Feminists don’t ignore the biological differences between men and women (or between men and men and women and women). Feminists acknowledge that our bodies do different things and that our biology does affect our experiences. What feminists are fighting for is for the time when women’s bodies and bodily functions are not treated as weaknesses, liabilities, or reasons for discrimination. The functions of a woman’s body are not shameful, and women shouldn’t feel shame for the way their bodies function.

 

Feminists believe the default role for a woman shouldn’t be limited to “sexy temptress”, “modest homemaker”, or “secretary”. The default role for a women should just be “human”, as it should be for men.

 

Feminists want to see the day when doing something “like a girl” is no longer a joke or an insult because being a girl is no longer seen as weak or silly.

 

Feminists want to see the day when influential women are not merely asked about their clothes and workout routines in interviews, but are asked the same deep and meaningful questions that men are often asked.
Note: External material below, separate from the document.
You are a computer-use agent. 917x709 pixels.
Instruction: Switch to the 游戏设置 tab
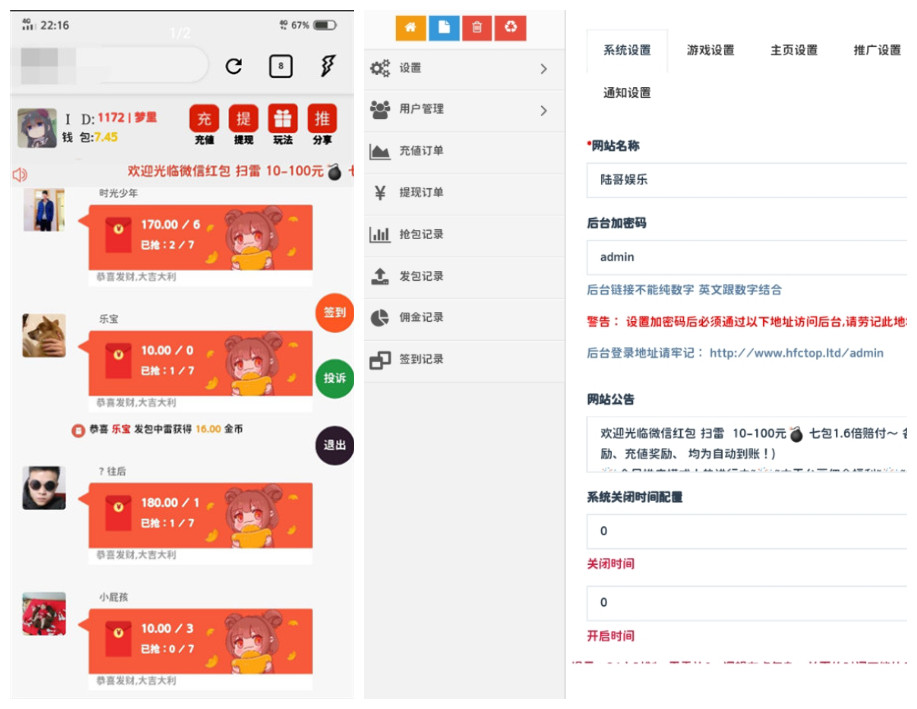click(x=710, y=50)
We believe there’s nothing wrong with being interested in clothes and workout routines, but there’s a time and place for that focus and in the midst of an interview where you ask male counterparts more meaningful questions, we want to see women have the chance to answer those questions and have a voice in the conversation too.

 

Feminists believe that a woman should make as much as a man does. There should be no wage gap. Our work, our time, and our resources are not worth less than a man’s.

 

Feminists believe that women should not be held responsible for the acts that men commit against them – rape or assault. Feminists know that women can rape and assault men too and believe that those women must take responsibility for those actions. We don’t think they get a free pass.

 

Feminists want to see a time when a woman being assertive or opinionated is not dismissed as bossy or “b*tchy” because men who are assertive and opinionated are not called those names and are not dismissed.

 

Feminists want women to stop being deemed “hysterical” or assumed to be “pms-ing” when they are upset because men’s anger isn’t dismissed so easily, and is often viewed as justified and reasonable. To dismiss a woman’s passion with such insulting assumptions is another way to silence her voice in the conversation. Do women get unreasonably upset sometimes? Sure. So do men. Let’s not pretend otherwise and instead do the work of assessing everyone’s thoughts and opinions equally, not just writing people off because it’s easier.

 

Feminists believe that men should get and use family leave as much as women – whether it is to be home with a newborn or to care for a sick family member. Men are important parts of a family too and what they contribute (as a person, not just financially) matters.

 

When you see feminists post about that time only women showed up to work in the senate, or how companies with female CEO’s performed better, or just generally remarkable women, we’re not saying anything bad about men, what we’re saying is: women deserve a spot at the table of power too. What we are doing is encouraging women and girls to keep showing up and showing that women are not merely sidekicks or sex objects: women are smart, strong, and talented too – not just “for girls”, but for real.

 

“Feminism isn’t about making women stronger. Women are already strong. It’s about changing the way the world perceives that strength.” – G. D. Anderson

 

We believe a society in which men and women share the power as equals is a world in which everyone will be better off.

 

My father was the first man who spoke into my life, and thankfully, he is a feminist. Being a father to two girls, he’s said what else would he be but someone who wants equal rights and opportunities for his children?

 

If this isn’t what you thought feminism was about, then let that old idea go. This is what feminism is about: equality and opportunity. With that new knowledge, why wouldn’t you be a feminist?